● **Exercises to complete**
A: In the big data page below, retype the passage that begins at the words "Big data must" and stops after the words "and Data Governance.".
B: Condense the paragraph of the big data page below that opens with "Data acquisition has been understood" into a short bulleted list that keeps its main facts.

● **Given text**
= = =
Personal tools

Data Science Life Cycle

Data Science Lifecycle_061621A
[Data Science Lifecycle - Microsoft]


New Data Economy: Turning Big Data into Smart Data


- Overview

Big data is an emerging term referring to the process of managing huge amount of data from different sources, such as, DBMS, log files, postings of social media, and sensor data. Big data (text, number, images... etc.) could be divided into different forms: structured, semi-structured, and unstructured. Big data could be further described by some attributes like velocity, volume, variety, value, and complexity. The emerging big data technologies also raise many security concerns and challenges.

Big data must pass through a series of steps before it generates value. Namely data access, storage, cleaning, and analysis. One approach to solve this problem is to run each stage as a different layer. And use tools available to fit the problem at hand, and scale analytical solutions to big data. 

The big data life cycle consists of four stages, namely: Data Acquisition, Data Awareness, Data Analytics and Data Governance.


- Data Acquisition

Data acquisition has been understood as the process of gathering, filtering, and cleaning data before the data is put in a data warehouse or any other storage solution. The acquisition of big data is most commonly governed by four of the Vs: volume, velocity, variety, and value. Most data acquisition scenarios assume high-volume, high-velocity, high-variety, but low-value data, making it important to have adaptable and time-efficient gathering, filtering, and cleaning algorithms that ensure that only the high-value fragments of the data are actually processed by the data-warehouse analysis.
= = =
● **Data**
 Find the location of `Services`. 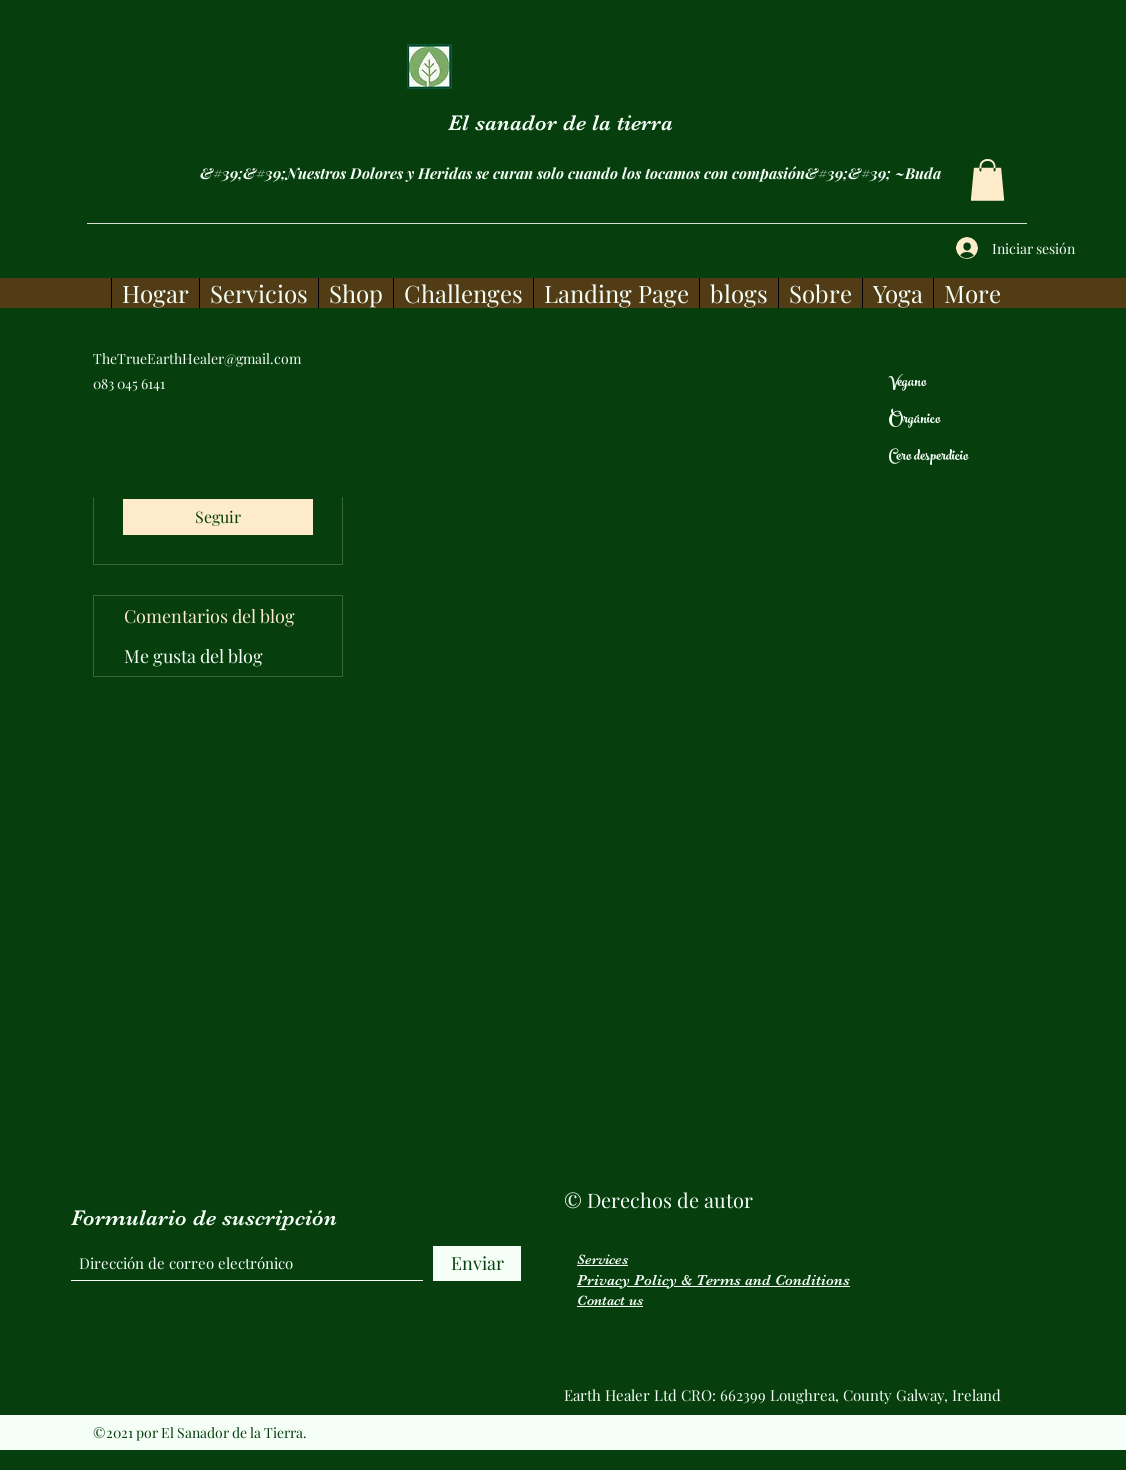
= = =
● **Answers for the exercise**
A:
Big data must pass through a series of steps before it generates value. Namely data access, storage, cleaning, and analysis. One approach to solve this problem is to run each stage as a different layer. And use tools available to fit the problem at hand, and scale analytical solutions to big data. 

The big data life cycle consists of four stages, namely: Data Acquisition, Data Awareness, Data Analytics and Data Governance.

B:
- Data acquisition is the gathering, filtering, and cleaning of data before it goes into a data warehouse or other storage.
- It is mostly governed by four Vs: volume, velocity, variety, and value.
- Most scenarios assume data that is high in volume, velocity, and variety but low in value.
- Gathering, filtering, and cleaning algorithms must therefore be adaptable and time-efficient, so that only high-value fragments reach data-warehouse analysis.